The answer should be an exact repeat of the stretch of material below from the line containing "Image resolution: width=243" through the line containing "Click the plus".

→ MATERIAL FOR THIS TASK
BEGIN
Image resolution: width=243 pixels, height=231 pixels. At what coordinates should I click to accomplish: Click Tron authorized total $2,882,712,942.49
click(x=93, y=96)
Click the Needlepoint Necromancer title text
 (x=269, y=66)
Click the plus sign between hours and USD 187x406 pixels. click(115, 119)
END
BEGIN
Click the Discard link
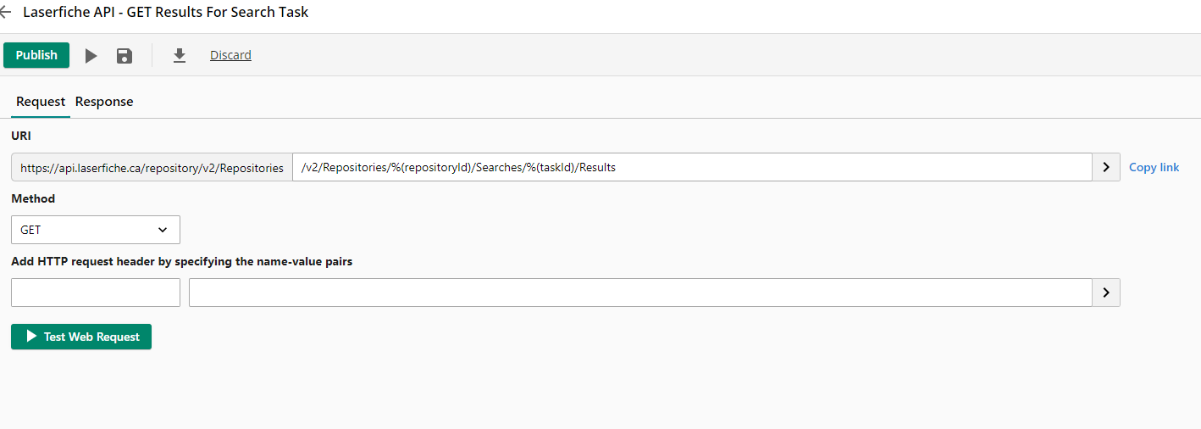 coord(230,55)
END
BEGIN
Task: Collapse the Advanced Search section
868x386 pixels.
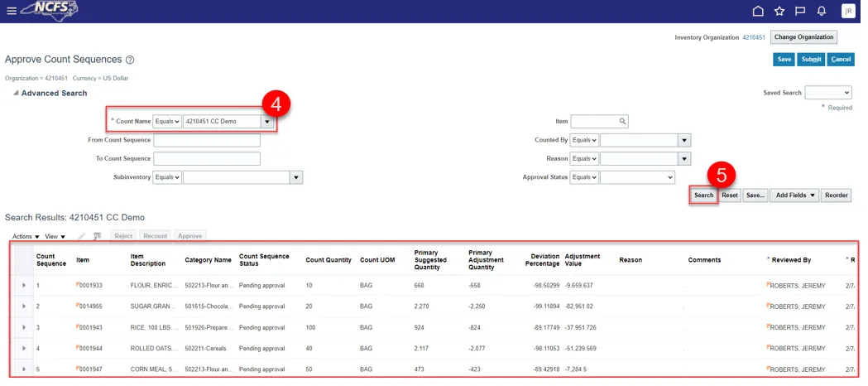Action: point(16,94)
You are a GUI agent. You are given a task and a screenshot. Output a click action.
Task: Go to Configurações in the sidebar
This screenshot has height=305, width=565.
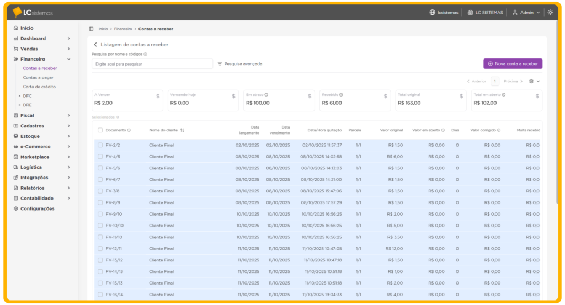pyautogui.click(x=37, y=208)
END
→ RESPONSE
Image resolution: width=243 pixels, height=231 pixels. At what coordinates should I click to accomplish: Click Tron authorized total $2,882,712,942.49
click(x=93, y=96)
Click the Needlepoint Necromancer title text
 (x=269, y=66)
Click the plus sign between hours and USD 187x406 pixels. click(115, 119)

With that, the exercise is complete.